There once was a man, who was living with his fiance. He says that he desperatly wants to get things right with God, and that he knows that what he's doing is not right in the eyes of God. He constantly revisits the phrase, "When we get married, it will all be alright in Gods sight. Then we can be forgiven for our sin, there's only X amout of months left. But I won't move out, and I won't break up with her."
So, he knows what he's doing is wrong, and he feels that, once he gets married, everything can be forgiven. But, if he's not actually sorry for what he's done / doing, then is he really repentant?
There was once a lovely older lady, and she doesn't want to know what God has planned for her life anymore. She is happy to sit around with her cat and read for the rest of her life. "Every time I have stepped out in what I believe God wants me to do, I've been hurt." And therefore, she no longer wants to do so.
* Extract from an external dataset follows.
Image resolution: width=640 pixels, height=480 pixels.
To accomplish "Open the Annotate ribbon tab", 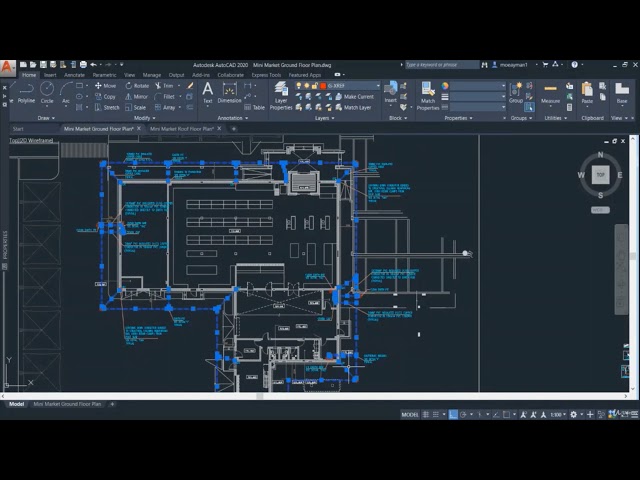I will coord(75,75).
The scary thing about all this is, I see parallels to these stories in my life. (Obviously NOT literally.) But as minor as my parallels appear to be in relation to the man and the lady mentioned above, don't most things start small? I tell God, "Everything for you, Lord", when really I seem to be acting, "Everything for you, Lord, except the way I drive". Or, "Anything for you, Lord. Just not those DVD's that came from Shanghai, without a case. I mean, they were a gift after all."
Compromise starts with one step in the wrong direction. But where does compromise end? In the act of trying to ignore God prompting, and ignoring your own conscience, what happens to your heart or your spirit?